• [Página]:

——————————

El sueño de Alberto Durero sobre un diluvio dibujado por él mismo. /Imagen del libro ‘Alberto y la ballena’, de Philip Hoare – cortesía de Ático de los Libros
Así imaginó Durero nuestro mundo, según Philip Hoare
El escritor inglés se adentra en la vida del gran artista del Renacimiento alemán para trazar un arco del pasado hasta el presente. WMagazín, con apoyo de Endesa, publica en primicia un pasaje de este libro extraordinario
Presentación WMagazín El autor inglés Philip Hoare (1958) vuelve a sorprender con un libro que mezcla historia, arte y presente: Alberto y la ballena. Durero y cómo el arte imagina nuestro mundo (Ático de los Libros). Tras cerrar su exitosa trilogía sobre el mar en 2019, Hoare se adentra en el arte y cómo este está impregnado de naturaleza. El escritor inglés recrea la vida del genial artista del Renacimiento alemán que busca su propio Leviatán. Philip Hoare explora el vínculo fuerte entre la pasión creativa y la naturaleza, desde el taller de un visionario hasta el océano.
WMagazín, con apoyo de Endesa, avanza en primicia unas páginas clave de esta obra poblada de alquimistas medievales y poetas modernistas, emperadores excéntricos, almas rebeldes y artistas proféticos cuyas vidas y aventuras nos llevan a preguntarnos qué es real y qué es fantasía en el arte, y si este tiene el poder de salvarnos. Una obra de investigación muy bien escrita y amena con la capacidad de trasladar al lector a diferentes épocas como viajes en el tiempo.

Philip Hoare es autor de la trilogía sobre el mar conformada por Leviatán o la ballena, El mar interior y El alma del mar (Ático de los libros). Puedes leer una entrevista con el autor en WMagazín en este enlace.
A continuación un pasaje de la última obra de Hoare Alberto y la ballena:

'Alberto y la ballena. Durero y cómo el arte imagina nuestro mundo'
Por Philip Hoare
Al volver a casa, Durero estaba arruinado. Había pasado fuera un año y tres días. Como resultado de todos los grabados que había entregado de forma gratuita, había perdido dinero. Tuvo que pedir prestados cien florines para pagar al boticario y la sangría, pero se había garantizado una pensión y se había asegurado de su fama. Era el verano de 1521. Tenía cincuenta años.

——————————

• [Datos de partida]:
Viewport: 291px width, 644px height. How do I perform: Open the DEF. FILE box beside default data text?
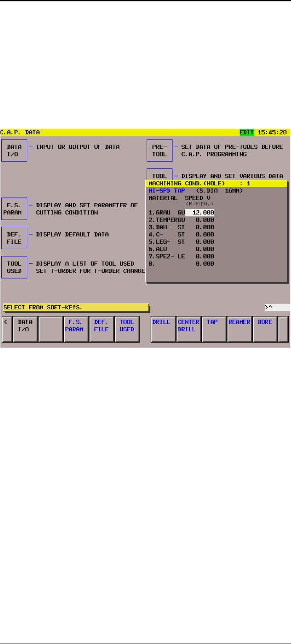click(14, 238)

——————————

• [Instrucciones de trabajo]:
1/ Reproduce palabra por palabra el fragmento de la página sobre el libro de Philip Hoare que va desde "WMagazín, con apoyo de Endesa, avanza" hasta "en este enlace.".
2/ Según la página sobre el libro de Philip Hoare, ¿cuánto tiempo había pasado Durero fuera de casa antes de volver?

• [Resultados finales]:
1/
WMagazín, con apoyo de Endesa, avanza en primicia unas páginas clave de esta obra poblada de alquimistas medievales y poetas modernistas, emperadores excéntricos, almas rebeldes y artistas proféticos cuyas vidas y aventuras nos llevan a preguntarnos qué es real y qué es fantasía en el arte, y si este tiene el poder de salvarnos. Una obra de investigación muy bien escrita y amena con la capacidad de trasladar al lector a diferentes épocas como viajes en el tiempo.

Philip Hoare es autor de la trilogía sobre el mar conformada por Leviatán o la ballena, El mar interior y El alma del mar (Ático de los libros). Puedes leer una entrevista con el autor en WMagazín en este enlace.

2/ Un año y tres días.